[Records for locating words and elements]

======

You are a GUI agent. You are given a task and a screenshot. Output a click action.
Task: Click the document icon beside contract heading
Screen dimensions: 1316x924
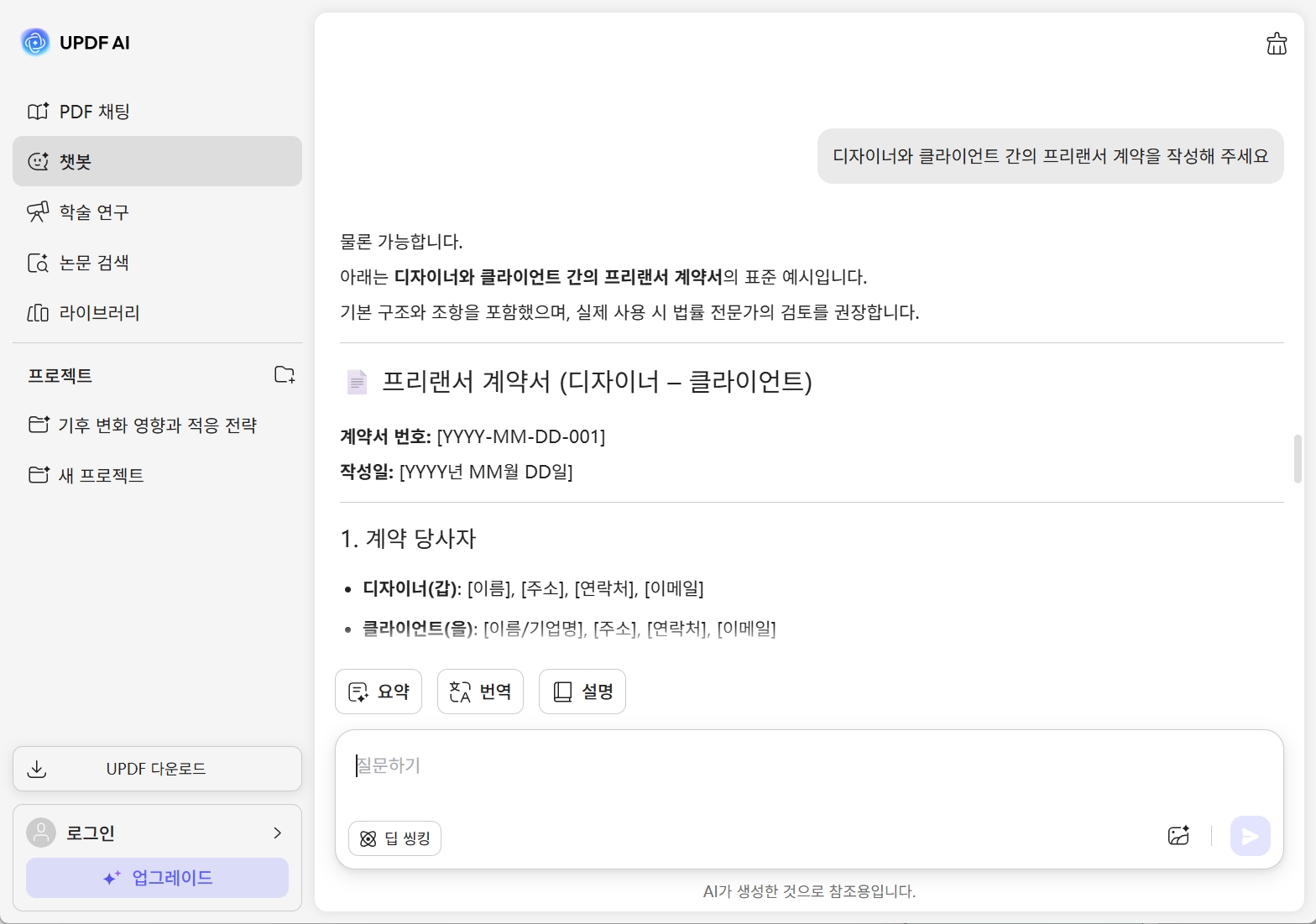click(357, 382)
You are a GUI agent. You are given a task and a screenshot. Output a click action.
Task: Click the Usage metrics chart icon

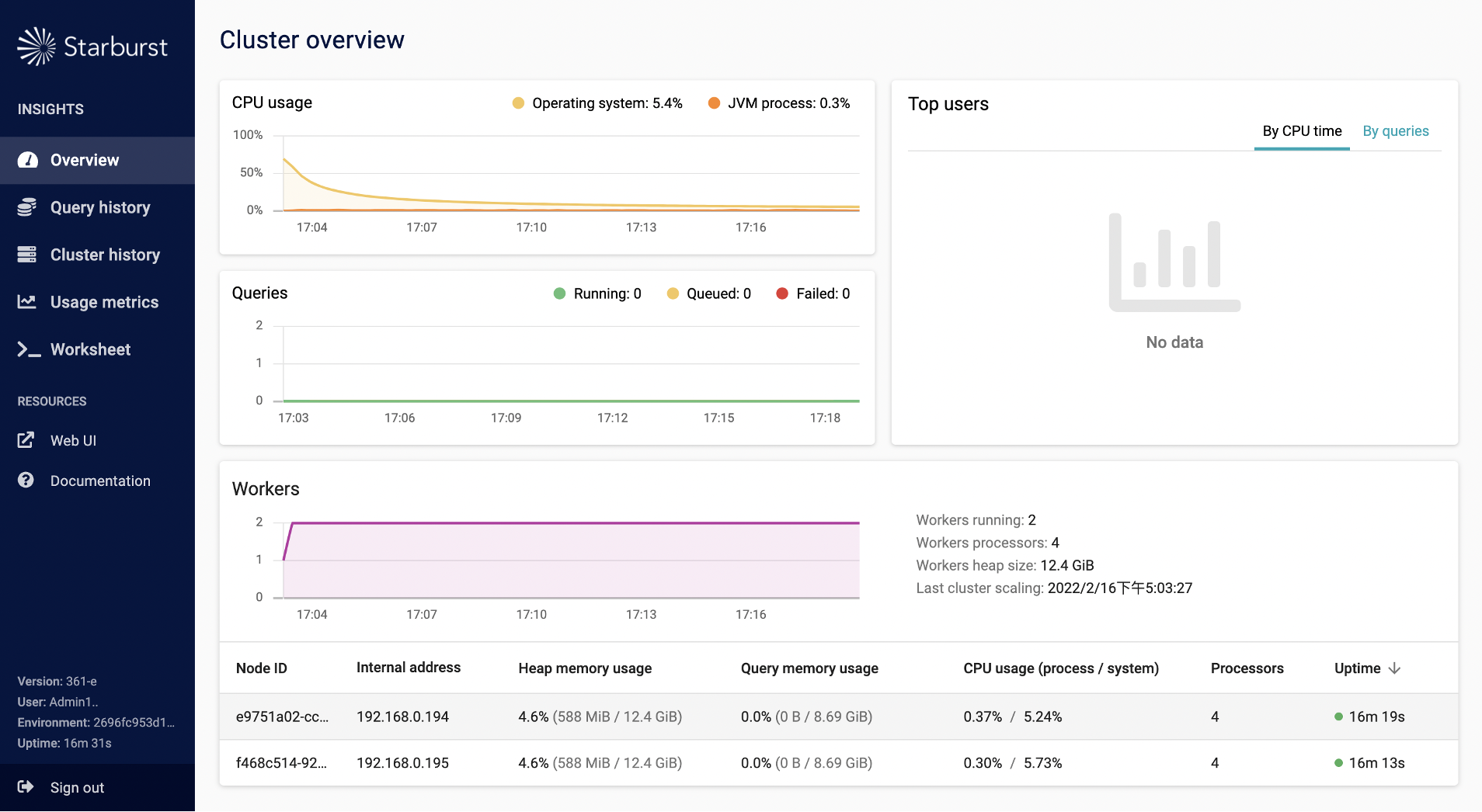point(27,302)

======

» GIVEN PROBLEM
Rewrite every line of the items above as a numbered list, skipping blank lines. Leave the pictures out of your answer.

» RESPONSE TO THIS TASK
1. You are a GUI agent. You are given a task and a screenshot. Output a click action.
2. Task: Click the document icon beside contract heading
3. Screen dimensions: 1316x924
4. click(357, 382)
5. You are a GUI agent. You are given a task and a screenshot. Output a click action.
6. Task: Click the Usage metrics chart icon
7. point(27,302)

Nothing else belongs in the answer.